En outre, si ce piratage est particulièrement dommageable pour la hiérarchie et les fichiers de Sony, en lui-même, il ne met en danger aucune vie ni aucune infrastructure critique. Mais en instaurant un climat de peur d'une manière si efficace et en lançant des menaces d'une violence si réelle, les Gardiens de la Paix font surgir le spectre d'actes authentiquement cyberterroristes. De tels actes ne sont pas effrayants parce qu'ils sont ingénieux, mais parce que quiconque disposant des bonnes ressources et d'une malveillance adéquate peut facilement les imiter.
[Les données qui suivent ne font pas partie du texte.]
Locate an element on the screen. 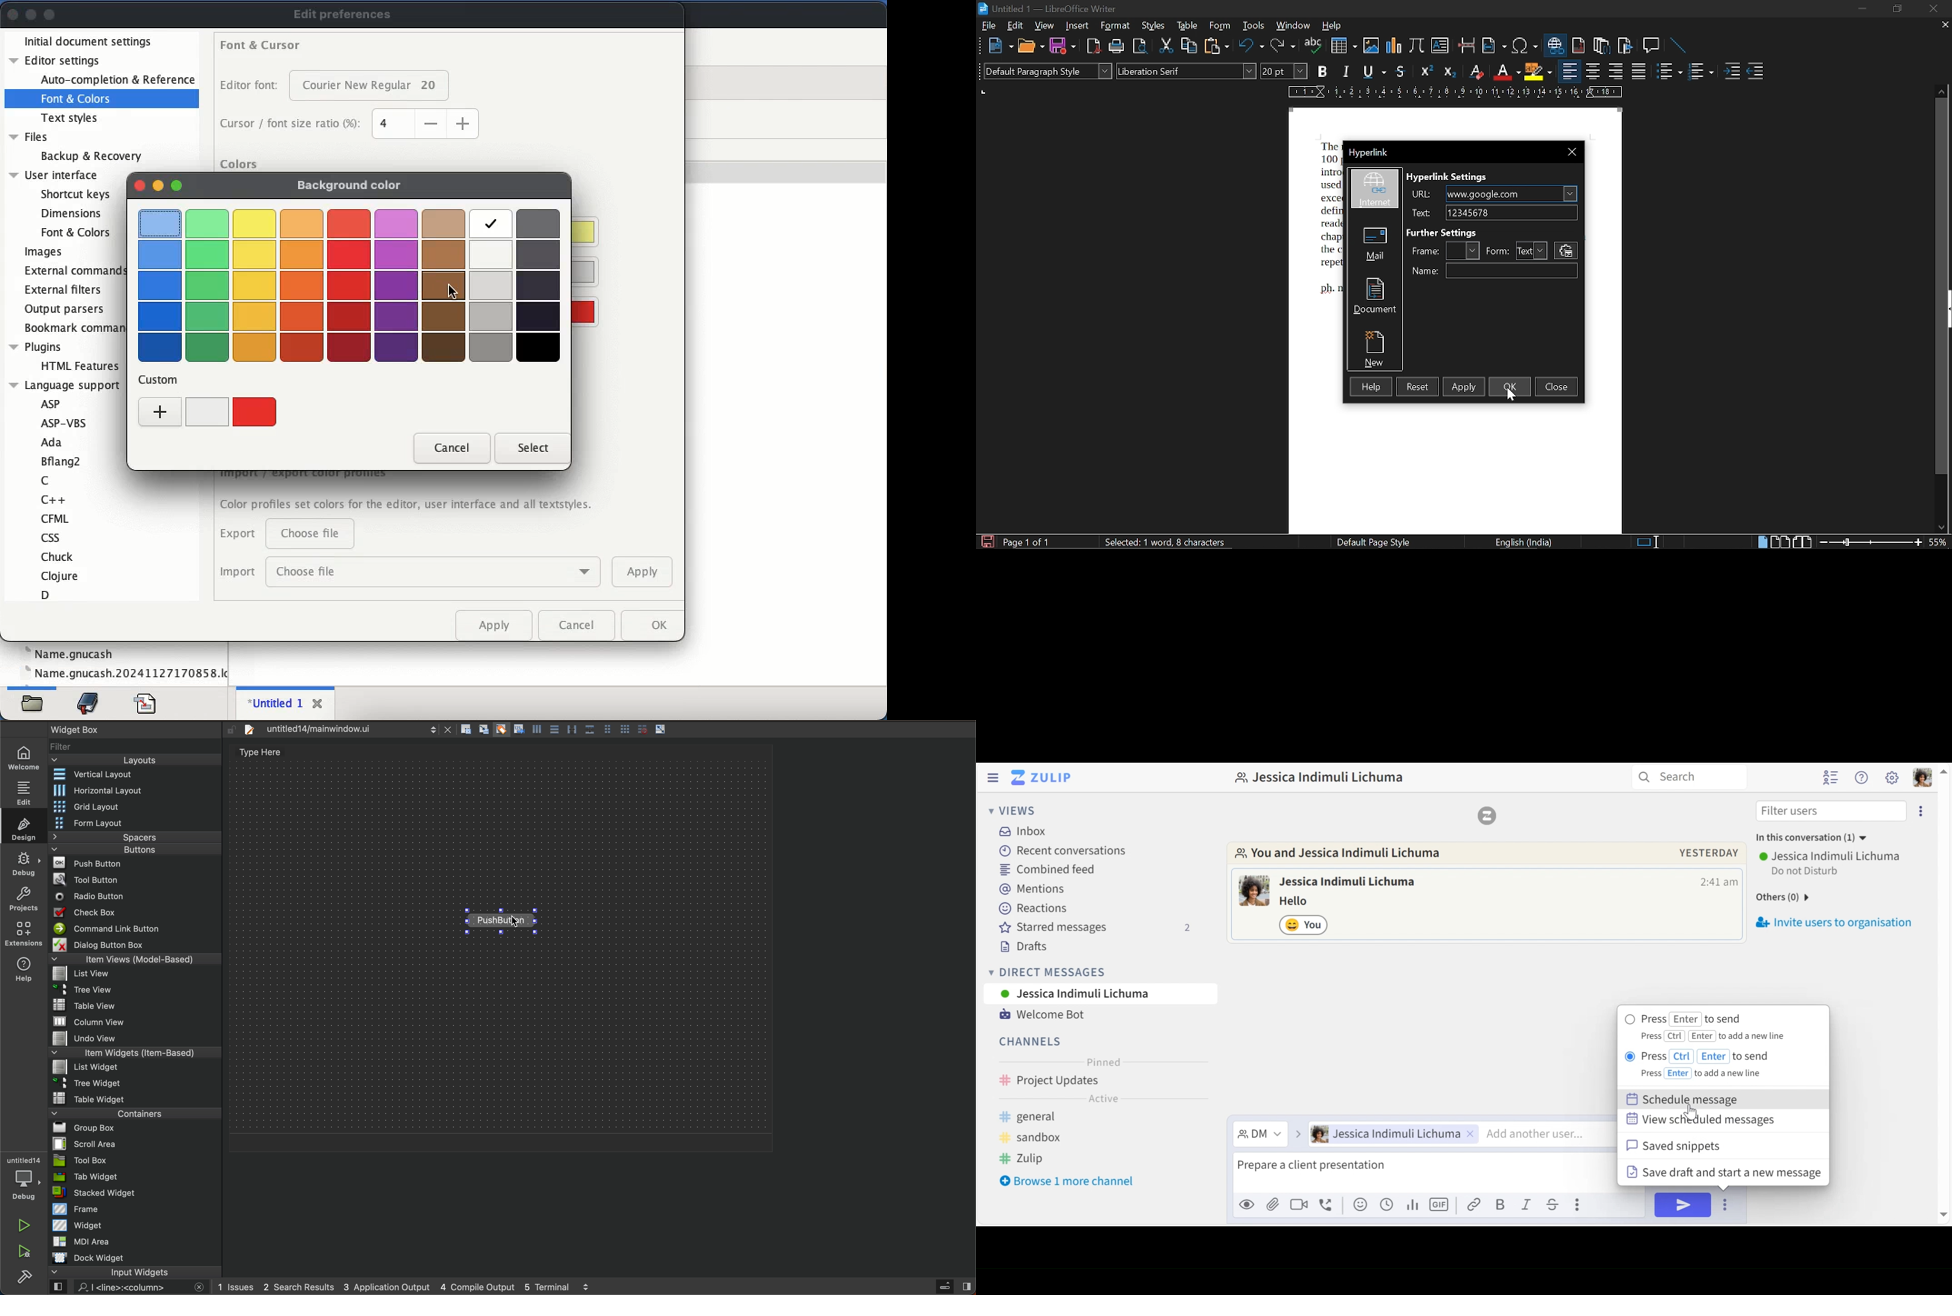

A l'inverse, Sony a voulu insister sur la sophistication technique de ce piratage, ce qui relève à la fois de l'exagération et d'un moyen de détourner l'attention. Selon le Directeur adjoint du FBI, James Demarest, 90% des systèmes informatiques actuels n'auraient pu survivre à l'attaque des Gardiens de la Paix. Mais cela ne veut pas dire grand chose.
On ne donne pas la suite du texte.